Friday, December 20, 2019
Israel Klein (Ariel University), Contemptuous Tax Reporting, 2019 Wis. L. Rev. ___:
The use of self-reporting and self-assessment principles in the collection of corporate income tax means that companies are not subject to administrative tax assessment and ex-ante examination of tax positions taken, but rather to infrequent ex-post examination of tax returns submitted by their managers. Thus, while acting as the government’s agents for the purpose of assessing corporate taxes, managers can engage in contemptuous self-reporting that involves knowingly reporting tax positions that do not conform to the tax code and prevailing tax doctrines.
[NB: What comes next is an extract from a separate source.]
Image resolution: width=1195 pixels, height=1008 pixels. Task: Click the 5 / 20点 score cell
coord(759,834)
According to estimates provided by Congress, US companies will enjoy more than 25 billion dollars of R&D incentives in 2019 & 2020. The majority thereof will come from self-reported R&D credits claimed on companies’ tax returns. While being one of the most expensive tax expenditures claimed by corporations in the federal budget, this article argues that R&D tax incentives provide a prominent example of contemptuous tax reporting in which managers knowingly take positions that contradict prevailing tax doctrines.
This article presents a novel conceptualization of contemptuous tax reporting along with empirical findings that point to the tremendous loss of tax revenues resulting from such abusive tax behavior by S&P 500 companies.
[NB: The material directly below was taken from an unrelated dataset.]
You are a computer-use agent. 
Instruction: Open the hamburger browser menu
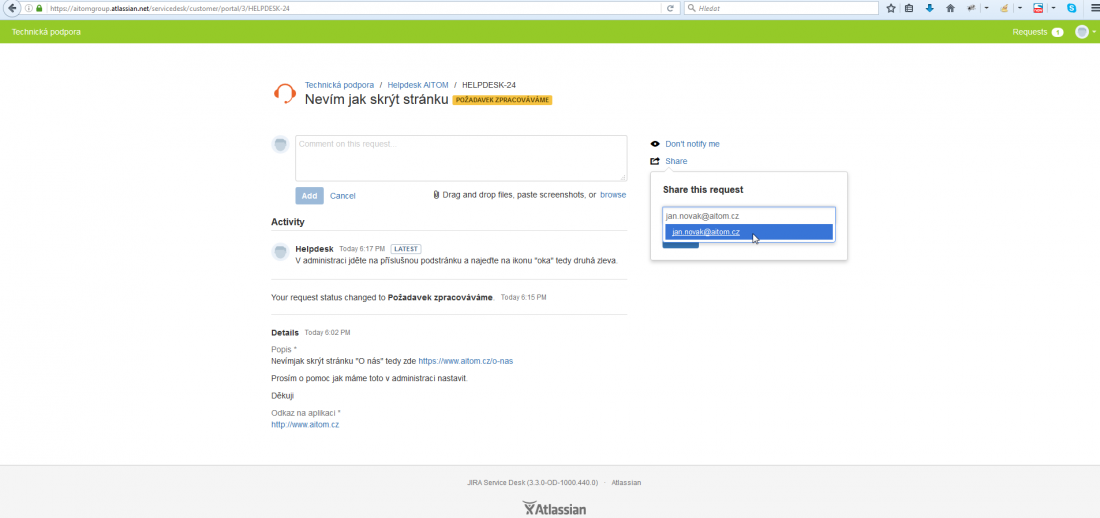1090,8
Moreover, the article overcomes the challenges existing scholars face when empirically analyzing corporate tax behavior as a single homogenous phenomenon even though, normatively speaking, it encompasses both legal tax avoidance and illegal tax evasion.
Following the analysis of additional empirical findings, showing a significant positive correlation between R&D expenditures and contemptuous tax reporting, this article further contributes by proposing measures for minimizing contemptuous tax reporting with respect to inflated or intentionally miscategorized R&D expenditures.